Exercise goal » Write out all the data again, exactly as shown.

Supplied data »
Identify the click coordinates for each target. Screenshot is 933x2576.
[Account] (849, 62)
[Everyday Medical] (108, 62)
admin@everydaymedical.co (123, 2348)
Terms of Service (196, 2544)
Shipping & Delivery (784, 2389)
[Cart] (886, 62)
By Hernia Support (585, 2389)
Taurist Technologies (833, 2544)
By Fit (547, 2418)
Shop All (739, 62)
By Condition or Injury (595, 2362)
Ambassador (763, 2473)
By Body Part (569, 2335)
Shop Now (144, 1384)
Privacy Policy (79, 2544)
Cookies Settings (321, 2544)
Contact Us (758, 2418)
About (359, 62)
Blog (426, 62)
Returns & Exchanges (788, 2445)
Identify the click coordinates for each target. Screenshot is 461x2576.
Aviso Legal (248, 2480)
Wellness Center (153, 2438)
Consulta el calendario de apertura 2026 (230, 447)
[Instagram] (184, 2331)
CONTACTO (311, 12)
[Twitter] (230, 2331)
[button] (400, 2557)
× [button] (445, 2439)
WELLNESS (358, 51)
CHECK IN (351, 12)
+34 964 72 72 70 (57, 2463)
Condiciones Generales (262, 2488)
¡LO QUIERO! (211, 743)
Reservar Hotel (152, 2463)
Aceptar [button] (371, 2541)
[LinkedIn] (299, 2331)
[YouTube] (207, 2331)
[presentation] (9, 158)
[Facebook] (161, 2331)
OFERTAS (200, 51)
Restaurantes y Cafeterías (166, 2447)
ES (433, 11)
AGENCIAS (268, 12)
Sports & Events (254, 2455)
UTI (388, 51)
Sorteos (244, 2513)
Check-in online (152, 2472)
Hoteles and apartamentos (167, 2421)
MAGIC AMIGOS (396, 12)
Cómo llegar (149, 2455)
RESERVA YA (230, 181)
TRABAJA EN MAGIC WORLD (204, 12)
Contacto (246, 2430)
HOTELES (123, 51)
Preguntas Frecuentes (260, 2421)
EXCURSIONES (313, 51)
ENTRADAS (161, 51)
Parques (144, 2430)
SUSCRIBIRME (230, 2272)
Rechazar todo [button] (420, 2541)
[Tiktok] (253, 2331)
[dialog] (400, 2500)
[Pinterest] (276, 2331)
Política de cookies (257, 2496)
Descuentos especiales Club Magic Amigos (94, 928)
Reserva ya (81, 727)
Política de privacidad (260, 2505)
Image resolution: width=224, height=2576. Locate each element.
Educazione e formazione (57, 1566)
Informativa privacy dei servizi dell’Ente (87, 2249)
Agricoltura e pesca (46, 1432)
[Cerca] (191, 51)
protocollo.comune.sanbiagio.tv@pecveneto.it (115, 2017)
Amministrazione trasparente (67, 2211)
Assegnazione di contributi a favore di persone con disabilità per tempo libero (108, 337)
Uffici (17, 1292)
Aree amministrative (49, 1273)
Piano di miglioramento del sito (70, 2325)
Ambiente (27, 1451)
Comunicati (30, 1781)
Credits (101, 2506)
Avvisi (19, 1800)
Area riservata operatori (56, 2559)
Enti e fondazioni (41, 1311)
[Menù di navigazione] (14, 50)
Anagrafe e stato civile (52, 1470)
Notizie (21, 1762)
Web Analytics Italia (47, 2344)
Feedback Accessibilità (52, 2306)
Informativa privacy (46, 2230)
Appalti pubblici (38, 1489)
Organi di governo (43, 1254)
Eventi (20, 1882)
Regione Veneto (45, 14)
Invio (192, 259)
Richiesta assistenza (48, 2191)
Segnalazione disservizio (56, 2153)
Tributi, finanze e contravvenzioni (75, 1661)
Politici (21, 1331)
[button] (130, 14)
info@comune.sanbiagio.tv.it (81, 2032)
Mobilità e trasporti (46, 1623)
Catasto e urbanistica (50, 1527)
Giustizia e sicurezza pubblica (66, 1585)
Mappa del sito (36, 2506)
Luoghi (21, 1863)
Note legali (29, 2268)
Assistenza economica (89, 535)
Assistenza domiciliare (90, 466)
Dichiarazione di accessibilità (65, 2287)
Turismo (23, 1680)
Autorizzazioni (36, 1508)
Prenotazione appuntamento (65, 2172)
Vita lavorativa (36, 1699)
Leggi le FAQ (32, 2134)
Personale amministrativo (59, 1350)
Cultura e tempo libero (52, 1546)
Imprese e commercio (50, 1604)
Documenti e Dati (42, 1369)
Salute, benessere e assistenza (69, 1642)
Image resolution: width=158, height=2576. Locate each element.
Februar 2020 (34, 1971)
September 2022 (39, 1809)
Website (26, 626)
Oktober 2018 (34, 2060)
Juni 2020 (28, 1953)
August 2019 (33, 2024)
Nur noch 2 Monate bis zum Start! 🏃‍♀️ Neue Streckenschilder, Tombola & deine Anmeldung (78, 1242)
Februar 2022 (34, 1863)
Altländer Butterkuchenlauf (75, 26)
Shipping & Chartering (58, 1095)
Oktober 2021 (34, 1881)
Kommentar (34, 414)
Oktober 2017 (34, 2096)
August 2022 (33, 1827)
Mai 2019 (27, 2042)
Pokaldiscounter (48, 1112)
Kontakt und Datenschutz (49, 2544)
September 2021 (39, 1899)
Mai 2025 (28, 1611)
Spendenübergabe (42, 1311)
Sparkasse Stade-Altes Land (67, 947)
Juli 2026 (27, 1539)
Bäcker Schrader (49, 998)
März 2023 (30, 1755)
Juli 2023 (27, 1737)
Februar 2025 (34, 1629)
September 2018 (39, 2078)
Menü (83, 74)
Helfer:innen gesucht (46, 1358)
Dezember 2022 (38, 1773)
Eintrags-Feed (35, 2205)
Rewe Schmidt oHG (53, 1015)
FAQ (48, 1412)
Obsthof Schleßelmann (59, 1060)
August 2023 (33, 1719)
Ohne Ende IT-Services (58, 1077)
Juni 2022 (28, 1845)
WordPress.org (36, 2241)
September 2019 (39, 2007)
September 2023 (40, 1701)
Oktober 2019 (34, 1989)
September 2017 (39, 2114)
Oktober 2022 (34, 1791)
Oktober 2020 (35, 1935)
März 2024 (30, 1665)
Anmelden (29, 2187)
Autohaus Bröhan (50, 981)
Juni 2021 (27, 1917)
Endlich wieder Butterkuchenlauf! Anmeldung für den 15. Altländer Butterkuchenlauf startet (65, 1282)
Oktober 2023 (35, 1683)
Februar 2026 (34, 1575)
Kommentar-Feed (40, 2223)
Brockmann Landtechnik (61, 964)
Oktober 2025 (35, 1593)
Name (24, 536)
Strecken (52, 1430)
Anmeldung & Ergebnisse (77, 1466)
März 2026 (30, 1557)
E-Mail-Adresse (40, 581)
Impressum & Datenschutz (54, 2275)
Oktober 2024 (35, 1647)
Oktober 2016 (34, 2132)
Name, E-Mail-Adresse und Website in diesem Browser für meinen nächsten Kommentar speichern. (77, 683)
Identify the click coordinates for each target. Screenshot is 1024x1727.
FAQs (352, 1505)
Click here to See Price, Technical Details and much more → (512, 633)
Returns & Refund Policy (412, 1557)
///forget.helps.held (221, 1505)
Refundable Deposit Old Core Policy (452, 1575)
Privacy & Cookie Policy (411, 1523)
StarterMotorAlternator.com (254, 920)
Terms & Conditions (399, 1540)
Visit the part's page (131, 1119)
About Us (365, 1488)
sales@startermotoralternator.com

Solution below »
Identify the click coordinates for each target. Screenshot is 933x2576.
[Account] (849, 62)
[Everyday Medical] (108, 62)
admin@everydaymedical.co (123, 2348)
Terms of Service (196, 2544)
Shipping & Delivery (784, 2389)
[Cart] (886, 62)
By Hernia Support (585, 2389)
Taurist Technologies (833, 2544)
By Fit (547, 2418)
Shop All (739, 62)
By Condition or Injury (595, 2362)
Ambassador (763, 2473)
By Body Part (569, 2335)
Shop Now (144, 1384)
Privacy Policy (79, 2544)
Cookies Settings (321, 2544)
Contact Us (758, 2418)
About (359, 62)
Blog (426, 62)
Returns & Exchanges (788, 2445)
Identify the click coordinates for each target. Screenshot is 461x2576.
Aviso Legal (248, 2480)
Wellness Center (153, 2438)
Consulta el calendario de apertura 2026 (230, 447)
[Instagram] (184, 2331)
CONTACTO (311, 12)
[Twitter] (230, 2331)
[button] (400, 2557)
× [button] (445, 2439)
WELLNESS (358, 51)
CHECK IN (351, 12)
+34 964 72 72 70 (57, 2463)
Condiciones Generales (262, 2488)
¡LO QUIERO! (211, 743)
Reservar Hotel (152, 2463)
Aceptar [button] (371, 2541)
[LinkedIn] (299, 2331)
[YouTube] (207, 2331)
[presentation] (9, 158)
[Facebook] (161, 2331)
OFERTAS (200, 51)
Restaurantes y Cafeterías (166, 2447)
ES (433, 11)
AGENCIAS (268, 12)
Sports & Events (254, 2455)
UTI (388, 51)
Sorteos (244, 2513)
Check-in online (152, 2472)
Hoteles and apartamentos (167, 2421)
MAGIC AMIGOS (396, 12)
Cómo llegar (149, 2455)
RESERVA YA (230, 181)
TRABAJA EN MAGIC WORLD (204, 12)
Contacto (246, 2430)
HOTELES (123, 51)
Preguntas Frecuentes (260, 2421)
EXCURSIONES (313, 51)
ENTRADAS (161, 51)
Parques (144, 2430)
SUSCRIBIRME (230, 2272)
Rechazar todo [button] (420, 2541)
[Tiktok] (253, 2331)
[dialog] (400, 2500)
[Pinterest] (276, 2331)
Política de cookies (257, 2496)
Descuentos especiales Club Magic Amigos (94, 928)
Reserva ya (81, 727)
Política de privacidad (260, 2505)
Image resolution: width=224, height=2576. Locate each element.
Educazione e formazione (57, 1566)
Informativa privacy dei servizi dell’Ente (87, 2249)
Agricoltura e pesca (46, 1432)
[Cerca] (191, 51)
protocollo.comune.sanbiagio.tv@pecveneto.it (115, 2017)
Amministrazione trasparente (67, 2211)
Assegnazione di contributi a favore di persone con disabilità per tempo libero (108, 337)
Uffici (17, 1292)
Aree amministrative (49, 1273)
Piano di miglioramento del sito (70, 2325)
Ambiente (27, 1451)
Comunicati (30, 1781)
Credits (101, 2506)
Avvisi (19, 1800)
Area riservata operatori (56, 2559)
Enti e fondazioni (41, 1311)
[Menù di navigazione] (14, 50)
Anagrafe e stato civile (52, 1470)
Notizie (21, 1762)
Web Analytics Italia (47, 2344)
Feedback Accessibilità (52, 2306)
Informativa privacy (46, 2230)
Appalti pubblici (38, 1489)
Organi di governo (43, 1254)
Eventi (20, 1882)
Regione Veneto (45, 14)
Invio (192, 259)
Richiesta assistenza (48, 2191)
Segnalazione disservizio (56, 2153)
Tributi, finanze e contravvenzioni (75, 1661)
Politici (21, 1331)
[button] (130, 14)
info@comune.sanbiagio.tv.it (81, 2032)
Mobilità e trasporti (46, 1623)
Catasto e urbanistica (50, 1527)
Giustizia e sicurezza pubblica (66, 1585)
Mappa del sito (36, 2506)
Luoghi (21, 1863)
Note legali (29, 2268)
Assistenza economica (89, 535)
Assistenza domiciliare (90, 466)
Dichiarazione di accessibilità (65, 2287)
Turismo (23, 1680)
Autorizzazioni (36, 1508)
Prenotazione appuntamento (65, 2172)
Vita lavorativa (36, 1699)
Leggi le FAQ (32, 2134)
Personale amministrativo (59, 1350)
Cultura e tempo libero (52, 1546)
Imprese e commercio (50, 1604)
Documenti e Dati (42, 1369)
Salute, benessere e assistenza (69, 1642)
Image resolution: width=158, height=2576. Locate each element.
Februar 2020 (34, 1971)
September 2022 (39, 1809)
Website (26, 626)
Oktober 2018 (34, 2060)
Juni 2020 (28, 1953)
August 2019 (33, 2024)
Nur noch 2 Monate bis zum Start! 🏃‍♀️ Neue Streckenschilder, Tombola & deine Anmeldung (78, 1242)
Februar 2022 (34, 1863)
Altländer Butterkuchenlauf (75, 26)
Shipping & Chartering (58, 1095)
Oktober 2021 (34, 1881)
Kommentar (34, 414)
Oktober 2017 (34, 2096)
August 2022 (33, 1827)
Mai 2019 (27, 2042)
Pokaldiscounter (48, 1112)
Kontakt und Datenschutz (49, 2544)
September 2021 (39, 1899)
Mai 2025 (28, 1611)
Spendenübergabe (42, 1311)
Sparkasse Stade-Altes Land (67, 947)
Juli 2026 (27, 1539)
Bäcker Schrader (49, 998)
März 2023 (30, 1755)
Juli 2023 (27, 1737)
Februar 2025 (34, 1629)
September 2018 (39, 2078)
Menü (83, 74)
Helfer:innen gesucht (46, 1358)
Dezember 2022 (38, 1773)
Eintrags-Feed (35, 2205)
Rewe Schmidt oHG (53, 1015)
FAQ (48, 1412)
Obsthof Schleßelmann (59, 1060)
August 2023 (33, 1719)
Ohne Ende IT-Services (58, 1077)
Juni 2022 (28, 1845)
WordPress.org (36, 2241)
September 2019 (39, 2007)
September 2023 (40, 1701)
Oktober 2019 (34, 1989)
September 2017 (39, 2114)
Oktober 2022 (34, 1791)
Oktober 2020 (35, 1935)
März 2024 (30, 1665)
Anmelden (29, 2187)
Autohaus Bröhan (50, 981)
Juni 2021 (27, 1917)
Endlich wieder Butterkuchenlauf! Anmeldung für den 15. Altländer Butterkuchenlauf startet (65, 1282)
Oktober 2023 (35, 1683)
Februar 2026 (34, 1575)
Kommentar-Feed (40, 2223)
Brockmann Landtechnik (61, 964)
Oktober 2025 (35, 1593)
Name (24, 536)
Strecken (52, 1430)
Anmeldung & Ergebnisse (77, 1466)
März 2026 (30, 1557)
E-Mail-Adresse (40, 581)
Impressum & Datenschutz (54, 2275)
Oktober 2024 (35, 1647)
Oktober 2016 (34, 2132)
Name, E-Mail-Adresse und Website in diesem Browser für meinen nächsten Kommentar speichern. (77, 683)
Identify the click coordinates for each target. Screenshot is 1024x1727.
FAQs (352, 1505)
Click here to See Price, Technical Details and much more → (512, 633)
Returns & Refund Policy (412, 1557)
///forget.helps.held (221, 1505)
Refundable Deposit Old Core Policy (452, 1575)
Privacy & Cookie Policy (411, 1523)
StarterMotorAlternator.com (254, 920)
Terms & Conditions (399, 1540)
Visit the part's page (131, 1119)
About Us (365, 1488)
sales@startermotoralternator.com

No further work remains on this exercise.